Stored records
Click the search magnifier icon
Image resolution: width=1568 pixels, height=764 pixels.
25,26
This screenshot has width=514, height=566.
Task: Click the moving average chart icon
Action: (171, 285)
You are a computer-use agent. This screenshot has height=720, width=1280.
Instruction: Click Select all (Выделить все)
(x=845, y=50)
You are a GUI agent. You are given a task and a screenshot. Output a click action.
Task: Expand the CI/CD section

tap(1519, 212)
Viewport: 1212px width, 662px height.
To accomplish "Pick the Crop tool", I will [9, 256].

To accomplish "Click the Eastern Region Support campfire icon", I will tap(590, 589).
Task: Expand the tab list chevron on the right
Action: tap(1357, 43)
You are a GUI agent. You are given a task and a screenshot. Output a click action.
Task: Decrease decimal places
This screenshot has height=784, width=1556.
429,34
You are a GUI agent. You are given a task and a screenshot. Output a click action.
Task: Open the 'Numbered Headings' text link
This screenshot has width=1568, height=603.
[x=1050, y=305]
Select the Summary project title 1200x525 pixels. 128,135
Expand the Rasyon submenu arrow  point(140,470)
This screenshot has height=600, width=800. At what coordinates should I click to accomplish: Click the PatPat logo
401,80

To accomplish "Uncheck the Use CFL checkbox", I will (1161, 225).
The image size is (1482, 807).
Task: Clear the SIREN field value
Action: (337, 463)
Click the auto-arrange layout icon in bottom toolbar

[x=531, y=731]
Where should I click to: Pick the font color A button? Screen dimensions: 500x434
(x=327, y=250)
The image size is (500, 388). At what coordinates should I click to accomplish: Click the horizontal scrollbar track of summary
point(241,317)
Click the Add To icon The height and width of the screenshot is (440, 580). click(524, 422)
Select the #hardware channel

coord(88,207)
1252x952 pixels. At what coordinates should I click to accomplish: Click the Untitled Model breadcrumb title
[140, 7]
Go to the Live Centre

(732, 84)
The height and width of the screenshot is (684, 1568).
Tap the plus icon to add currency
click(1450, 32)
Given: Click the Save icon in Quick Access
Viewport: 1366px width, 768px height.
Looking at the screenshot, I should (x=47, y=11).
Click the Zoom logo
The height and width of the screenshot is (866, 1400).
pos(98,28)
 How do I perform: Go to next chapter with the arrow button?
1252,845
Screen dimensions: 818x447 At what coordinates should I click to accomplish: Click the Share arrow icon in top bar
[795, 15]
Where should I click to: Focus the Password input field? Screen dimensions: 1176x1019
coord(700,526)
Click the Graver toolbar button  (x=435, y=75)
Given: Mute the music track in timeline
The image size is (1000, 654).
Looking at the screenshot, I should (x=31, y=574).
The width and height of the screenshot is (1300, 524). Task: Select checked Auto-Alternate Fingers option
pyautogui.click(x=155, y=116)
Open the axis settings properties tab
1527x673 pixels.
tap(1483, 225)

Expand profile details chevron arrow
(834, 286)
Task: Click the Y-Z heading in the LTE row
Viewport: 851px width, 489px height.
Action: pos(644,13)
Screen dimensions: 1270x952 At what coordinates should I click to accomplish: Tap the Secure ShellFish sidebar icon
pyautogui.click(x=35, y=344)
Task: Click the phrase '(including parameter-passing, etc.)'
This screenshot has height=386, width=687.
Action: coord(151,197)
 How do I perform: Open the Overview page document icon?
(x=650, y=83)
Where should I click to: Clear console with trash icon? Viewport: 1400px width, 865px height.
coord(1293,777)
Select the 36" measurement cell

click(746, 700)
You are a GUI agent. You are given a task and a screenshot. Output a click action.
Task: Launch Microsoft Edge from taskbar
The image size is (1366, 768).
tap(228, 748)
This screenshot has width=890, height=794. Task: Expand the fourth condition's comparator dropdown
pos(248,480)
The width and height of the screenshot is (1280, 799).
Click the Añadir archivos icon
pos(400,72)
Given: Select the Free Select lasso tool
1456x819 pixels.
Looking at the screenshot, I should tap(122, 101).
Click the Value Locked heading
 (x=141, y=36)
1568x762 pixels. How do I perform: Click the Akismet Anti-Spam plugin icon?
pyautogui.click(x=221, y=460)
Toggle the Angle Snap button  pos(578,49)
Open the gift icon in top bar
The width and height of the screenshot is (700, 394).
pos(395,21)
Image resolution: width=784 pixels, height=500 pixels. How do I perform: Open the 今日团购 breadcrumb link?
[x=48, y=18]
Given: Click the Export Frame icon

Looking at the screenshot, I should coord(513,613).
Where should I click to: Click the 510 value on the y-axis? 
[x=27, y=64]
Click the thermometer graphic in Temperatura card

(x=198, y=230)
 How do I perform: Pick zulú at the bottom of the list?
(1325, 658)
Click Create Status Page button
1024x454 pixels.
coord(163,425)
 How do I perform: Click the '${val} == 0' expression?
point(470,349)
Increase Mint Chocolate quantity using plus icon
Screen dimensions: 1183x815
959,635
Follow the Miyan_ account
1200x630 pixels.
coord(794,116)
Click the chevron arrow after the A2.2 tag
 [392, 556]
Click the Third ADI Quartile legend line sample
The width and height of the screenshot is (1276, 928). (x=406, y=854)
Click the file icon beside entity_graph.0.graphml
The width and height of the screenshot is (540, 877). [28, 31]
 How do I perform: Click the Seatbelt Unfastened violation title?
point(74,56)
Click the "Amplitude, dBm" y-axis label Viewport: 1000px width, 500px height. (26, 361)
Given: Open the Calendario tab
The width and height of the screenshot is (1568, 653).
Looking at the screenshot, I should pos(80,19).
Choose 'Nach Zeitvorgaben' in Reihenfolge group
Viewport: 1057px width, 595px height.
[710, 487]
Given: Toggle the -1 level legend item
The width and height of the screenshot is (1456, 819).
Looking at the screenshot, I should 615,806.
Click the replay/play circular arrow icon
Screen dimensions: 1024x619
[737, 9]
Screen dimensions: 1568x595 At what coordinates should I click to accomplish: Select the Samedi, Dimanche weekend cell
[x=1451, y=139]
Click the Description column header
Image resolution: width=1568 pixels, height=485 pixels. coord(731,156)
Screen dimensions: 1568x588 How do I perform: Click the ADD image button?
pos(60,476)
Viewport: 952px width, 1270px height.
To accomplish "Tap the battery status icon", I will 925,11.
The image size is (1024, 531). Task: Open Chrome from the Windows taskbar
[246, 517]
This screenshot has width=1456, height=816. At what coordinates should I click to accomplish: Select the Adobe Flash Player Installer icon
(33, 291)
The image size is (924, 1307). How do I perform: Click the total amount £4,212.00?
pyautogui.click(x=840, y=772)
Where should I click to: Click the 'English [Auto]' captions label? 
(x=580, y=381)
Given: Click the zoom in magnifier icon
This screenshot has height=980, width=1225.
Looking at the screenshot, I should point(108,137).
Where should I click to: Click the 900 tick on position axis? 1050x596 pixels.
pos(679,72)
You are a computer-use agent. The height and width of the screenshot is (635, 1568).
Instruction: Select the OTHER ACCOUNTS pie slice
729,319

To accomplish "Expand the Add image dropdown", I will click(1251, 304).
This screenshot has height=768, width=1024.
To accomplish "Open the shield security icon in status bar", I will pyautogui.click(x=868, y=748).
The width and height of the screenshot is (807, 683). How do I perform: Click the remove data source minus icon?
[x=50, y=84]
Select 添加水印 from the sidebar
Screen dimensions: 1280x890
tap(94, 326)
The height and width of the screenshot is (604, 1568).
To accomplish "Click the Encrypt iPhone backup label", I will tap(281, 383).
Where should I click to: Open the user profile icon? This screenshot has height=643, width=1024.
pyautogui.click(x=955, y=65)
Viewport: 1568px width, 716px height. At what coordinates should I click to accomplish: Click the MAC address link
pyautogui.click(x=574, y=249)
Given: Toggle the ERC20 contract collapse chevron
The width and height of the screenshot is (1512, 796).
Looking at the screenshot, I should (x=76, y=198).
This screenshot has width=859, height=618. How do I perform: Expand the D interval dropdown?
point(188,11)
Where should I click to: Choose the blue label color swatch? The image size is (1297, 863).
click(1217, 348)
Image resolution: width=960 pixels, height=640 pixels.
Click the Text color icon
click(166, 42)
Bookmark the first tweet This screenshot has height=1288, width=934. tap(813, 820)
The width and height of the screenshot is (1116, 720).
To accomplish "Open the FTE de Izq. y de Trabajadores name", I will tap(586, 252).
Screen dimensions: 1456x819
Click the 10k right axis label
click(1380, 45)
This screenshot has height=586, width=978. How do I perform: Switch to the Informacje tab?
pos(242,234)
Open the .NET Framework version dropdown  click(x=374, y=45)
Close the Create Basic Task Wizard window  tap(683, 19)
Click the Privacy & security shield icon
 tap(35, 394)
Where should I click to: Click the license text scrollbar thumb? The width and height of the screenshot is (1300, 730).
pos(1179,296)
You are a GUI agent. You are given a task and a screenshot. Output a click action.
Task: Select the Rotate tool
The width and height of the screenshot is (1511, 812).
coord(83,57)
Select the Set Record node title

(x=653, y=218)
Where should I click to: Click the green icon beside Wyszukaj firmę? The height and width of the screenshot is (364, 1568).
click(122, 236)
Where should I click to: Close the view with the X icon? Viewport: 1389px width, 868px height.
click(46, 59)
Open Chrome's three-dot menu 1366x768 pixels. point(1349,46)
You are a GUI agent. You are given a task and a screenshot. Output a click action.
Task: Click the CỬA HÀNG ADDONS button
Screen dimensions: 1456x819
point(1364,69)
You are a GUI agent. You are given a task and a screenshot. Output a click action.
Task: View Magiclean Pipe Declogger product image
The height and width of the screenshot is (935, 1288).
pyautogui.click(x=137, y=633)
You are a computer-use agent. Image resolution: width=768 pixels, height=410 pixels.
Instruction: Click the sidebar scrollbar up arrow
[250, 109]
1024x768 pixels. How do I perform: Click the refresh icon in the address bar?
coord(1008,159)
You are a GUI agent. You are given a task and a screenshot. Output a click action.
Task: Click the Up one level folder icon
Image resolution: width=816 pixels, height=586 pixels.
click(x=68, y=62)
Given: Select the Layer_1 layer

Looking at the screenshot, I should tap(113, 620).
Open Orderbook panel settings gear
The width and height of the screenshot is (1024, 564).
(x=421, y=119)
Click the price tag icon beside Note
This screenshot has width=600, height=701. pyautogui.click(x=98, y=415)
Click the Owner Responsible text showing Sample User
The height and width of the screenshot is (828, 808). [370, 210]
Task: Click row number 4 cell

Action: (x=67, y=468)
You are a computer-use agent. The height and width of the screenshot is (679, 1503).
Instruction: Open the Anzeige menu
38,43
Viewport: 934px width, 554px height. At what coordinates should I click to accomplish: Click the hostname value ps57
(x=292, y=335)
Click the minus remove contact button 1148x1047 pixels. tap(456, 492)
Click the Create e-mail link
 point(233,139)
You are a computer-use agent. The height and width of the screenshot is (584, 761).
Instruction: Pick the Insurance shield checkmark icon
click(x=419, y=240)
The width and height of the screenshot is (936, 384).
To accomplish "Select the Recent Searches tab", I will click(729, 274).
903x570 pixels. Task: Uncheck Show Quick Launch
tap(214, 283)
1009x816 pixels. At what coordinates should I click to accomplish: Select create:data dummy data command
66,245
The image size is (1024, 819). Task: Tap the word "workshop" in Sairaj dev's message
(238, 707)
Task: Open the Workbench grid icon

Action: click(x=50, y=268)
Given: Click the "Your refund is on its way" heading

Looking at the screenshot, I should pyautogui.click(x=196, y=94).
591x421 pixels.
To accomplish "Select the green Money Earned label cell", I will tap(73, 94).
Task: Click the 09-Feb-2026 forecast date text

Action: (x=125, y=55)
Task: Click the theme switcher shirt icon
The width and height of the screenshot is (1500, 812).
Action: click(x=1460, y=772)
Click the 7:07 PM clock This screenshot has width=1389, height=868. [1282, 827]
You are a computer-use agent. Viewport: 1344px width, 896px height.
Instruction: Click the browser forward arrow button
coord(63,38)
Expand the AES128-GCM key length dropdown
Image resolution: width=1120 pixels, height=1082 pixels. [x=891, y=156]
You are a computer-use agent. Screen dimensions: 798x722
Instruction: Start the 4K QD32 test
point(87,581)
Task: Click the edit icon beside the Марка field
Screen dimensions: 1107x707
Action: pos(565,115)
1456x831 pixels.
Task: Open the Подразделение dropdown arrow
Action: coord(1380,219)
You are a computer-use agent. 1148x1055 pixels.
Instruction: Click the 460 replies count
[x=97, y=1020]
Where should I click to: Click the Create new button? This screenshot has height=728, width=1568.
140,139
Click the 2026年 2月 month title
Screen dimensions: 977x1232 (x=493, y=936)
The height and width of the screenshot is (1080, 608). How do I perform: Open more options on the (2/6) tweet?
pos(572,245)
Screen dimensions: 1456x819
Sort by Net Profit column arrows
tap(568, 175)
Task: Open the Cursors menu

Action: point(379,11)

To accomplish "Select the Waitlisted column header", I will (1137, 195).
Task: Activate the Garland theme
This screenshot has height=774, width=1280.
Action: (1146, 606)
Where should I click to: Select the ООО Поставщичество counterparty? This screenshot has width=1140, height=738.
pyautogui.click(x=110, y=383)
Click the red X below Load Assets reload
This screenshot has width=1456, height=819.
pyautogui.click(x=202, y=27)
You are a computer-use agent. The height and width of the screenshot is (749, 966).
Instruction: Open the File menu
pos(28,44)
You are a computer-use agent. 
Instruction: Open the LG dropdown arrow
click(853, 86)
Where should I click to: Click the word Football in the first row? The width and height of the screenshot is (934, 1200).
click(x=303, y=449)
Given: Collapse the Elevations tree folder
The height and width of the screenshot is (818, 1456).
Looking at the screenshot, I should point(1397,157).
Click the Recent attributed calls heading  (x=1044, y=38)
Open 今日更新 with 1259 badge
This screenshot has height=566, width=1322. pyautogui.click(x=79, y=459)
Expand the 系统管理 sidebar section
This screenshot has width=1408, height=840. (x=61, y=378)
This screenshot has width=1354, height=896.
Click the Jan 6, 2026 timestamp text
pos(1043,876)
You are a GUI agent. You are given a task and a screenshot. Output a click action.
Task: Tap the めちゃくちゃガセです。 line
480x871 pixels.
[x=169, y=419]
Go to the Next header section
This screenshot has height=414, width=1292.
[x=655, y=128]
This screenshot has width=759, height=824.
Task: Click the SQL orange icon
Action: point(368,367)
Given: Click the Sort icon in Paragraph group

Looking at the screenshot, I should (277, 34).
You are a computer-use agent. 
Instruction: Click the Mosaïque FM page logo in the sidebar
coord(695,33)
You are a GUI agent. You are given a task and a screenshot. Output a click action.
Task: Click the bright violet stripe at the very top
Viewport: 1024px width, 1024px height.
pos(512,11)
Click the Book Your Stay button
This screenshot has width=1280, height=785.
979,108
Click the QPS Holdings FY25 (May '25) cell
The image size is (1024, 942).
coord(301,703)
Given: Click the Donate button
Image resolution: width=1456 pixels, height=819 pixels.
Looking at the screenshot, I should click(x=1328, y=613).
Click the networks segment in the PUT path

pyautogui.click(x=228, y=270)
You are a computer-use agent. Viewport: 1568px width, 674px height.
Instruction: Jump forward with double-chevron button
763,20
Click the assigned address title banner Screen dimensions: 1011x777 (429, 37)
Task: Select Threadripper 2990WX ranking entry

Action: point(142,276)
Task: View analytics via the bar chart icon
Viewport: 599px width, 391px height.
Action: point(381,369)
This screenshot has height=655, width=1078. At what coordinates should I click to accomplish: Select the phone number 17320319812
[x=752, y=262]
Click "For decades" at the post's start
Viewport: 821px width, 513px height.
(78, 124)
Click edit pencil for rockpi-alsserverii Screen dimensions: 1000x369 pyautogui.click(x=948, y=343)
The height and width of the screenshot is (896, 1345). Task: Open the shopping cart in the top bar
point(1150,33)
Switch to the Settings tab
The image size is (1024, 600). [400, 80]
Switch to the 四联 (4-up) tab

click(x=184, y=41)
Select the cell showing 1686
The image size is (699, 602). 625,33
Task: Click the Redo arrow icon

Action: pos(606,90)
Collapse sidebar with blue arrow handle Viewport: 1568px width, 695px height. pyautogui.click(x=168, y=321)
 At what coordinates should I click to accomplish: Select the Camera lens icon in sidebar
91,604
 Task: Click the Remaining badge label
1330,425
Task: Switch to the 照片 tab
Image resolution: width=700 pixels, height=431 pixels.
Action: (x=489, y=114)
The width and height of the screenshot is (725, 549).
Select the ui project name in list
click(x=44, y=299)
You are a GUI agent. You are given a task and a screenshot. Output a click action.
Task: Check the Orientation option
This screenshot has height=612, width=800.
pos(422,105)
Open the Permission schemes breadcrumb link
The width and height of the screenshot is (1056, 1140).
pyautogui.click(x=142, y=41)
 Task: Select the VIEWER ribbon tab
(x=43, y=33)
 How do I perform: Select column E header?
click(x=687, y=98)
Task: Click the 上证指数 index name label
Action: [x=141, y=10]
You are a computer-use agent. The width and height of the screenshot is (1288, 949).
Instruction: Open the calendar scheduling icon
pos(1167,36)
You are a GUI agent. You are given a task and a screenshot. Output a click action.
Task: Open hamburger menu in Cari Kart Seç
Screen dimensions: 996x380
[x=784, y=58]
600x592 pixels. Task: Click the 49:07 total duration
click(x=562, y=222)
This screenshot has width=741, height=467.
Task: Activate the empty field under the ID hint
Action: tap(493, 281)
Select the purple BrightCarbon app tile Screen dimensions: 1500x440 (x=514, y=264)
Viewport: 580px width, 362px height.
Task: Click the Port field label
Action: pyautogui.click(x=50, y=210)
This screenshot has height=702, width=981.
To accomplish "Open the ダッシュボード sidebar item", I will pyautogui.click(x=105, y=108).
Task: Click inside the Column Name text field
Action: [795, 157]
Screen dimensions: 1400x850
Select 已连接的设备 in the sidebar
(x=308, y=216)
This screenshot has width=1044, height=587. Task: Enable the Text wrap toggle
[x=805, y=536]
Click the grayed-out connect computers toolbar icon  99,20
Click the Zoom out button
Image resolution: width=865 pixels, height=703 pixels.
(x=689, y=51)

Exercise prompt: List every line above that contains the word "color".

Result for this task:
Where should I click to: Pick the font color A button? Screen dimensions: 500x434
Where should I click to: Choose the blue label color swatch? The image size is (1297, 863).
Click the Text color icon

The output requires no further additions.